The combination of magnitude analysis (DM), direction (φ), temporal dynamics (derivatives), structural integrity (ρ), behavioral profile (ΔH, WEI, Rku), and propagation intent (ICP) provides a classification framework that enables proportional, informed responses — reducing both false positives (habituation when appropriate) and false negatives (habituation blocked when deformation or propagation indicators are present).
"Anomaly is redefined as significant deviation from the baseline profile in any direction — not only toward excess. HOSA adapts to legitimate variation but refuses to normalize pathology."
10. Known Limitations
- Regime boundary ambiguity. The boundaries between adjacent regimes (e.g., +1 vs. +3, −1 vs. −3) are not crisp thresholds but regions of classification uncertainty. The precautionary principle (§8) addresses this operationally, but formal characterization of the ambiguity regions requires empirical data from production systems.
- ICP weight calibration. The weights w₁–w₄ in the Propagation Behavior Index are initialized uniformly and require empirical calibration against controlled attack scenarios with known ground truth. The calibration methodology (AUC-ROC maximization via grid search over the weight simplex) is documented; execution awaits the experimental phase.

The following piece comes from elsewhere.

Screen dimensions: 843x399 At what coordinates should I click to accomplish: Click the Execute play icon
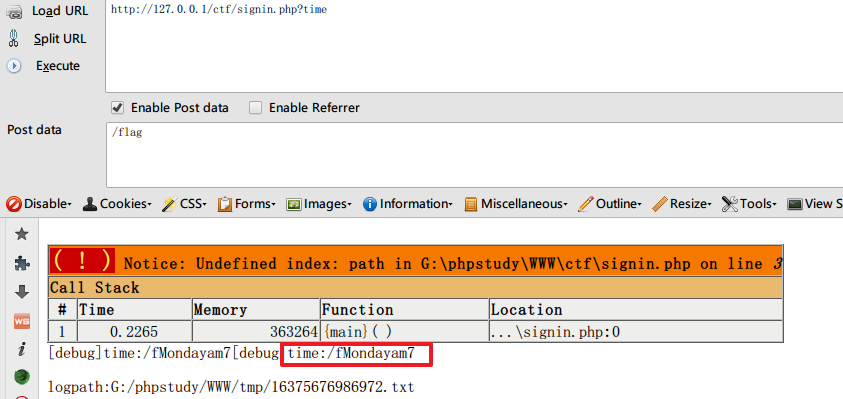[13, 66]
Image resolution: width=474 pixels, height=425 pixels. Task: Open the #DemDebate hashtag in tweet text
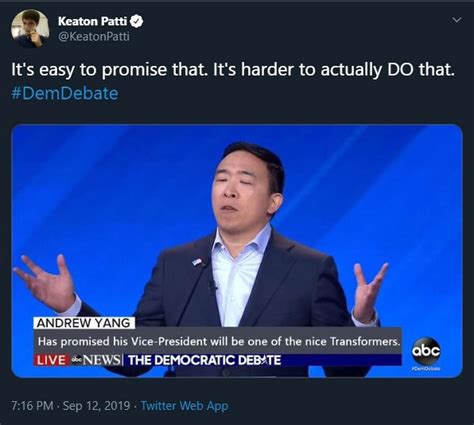point(65,93)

- Adversarial evasion of structural detection. An attacker who understands HOSA's architecture and manages to preserve the covariance structure, syscall distribution, and propagation indicators while executing malicious activity will evade Regime +3 classification. Formal adversarial resistance analysis is a future research topic.

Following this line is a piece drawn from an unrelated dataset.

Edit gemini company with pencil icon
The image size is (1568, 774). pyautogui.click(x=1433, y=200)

- Seasonal profile cold start. Temporal segmentation requires at minimum 7 days of accumulated data. During this period, Regime −1 vs. −3 discrimination relies on transition velocity rather than temporal coherence — a weaker discriminant.
- FinOps accuracy. Right-sizing recommendations (Regime −2) depend on the quality of peak detection across all temporal windows. If the observation period does not include the true annual peak (e.g., Black Friday for e-commerce), the IPE may overestimate over-provisioning.
- Threshold calibration for supplementary metrics. The thresholds ρthreshold, ΔHthreshold, ICPthreshold, and DM,safety are set to conservative defaults. Optimal values depend on the specific workload class and will be calibrated during the experimental phase against real production data and controlled attack scenarios.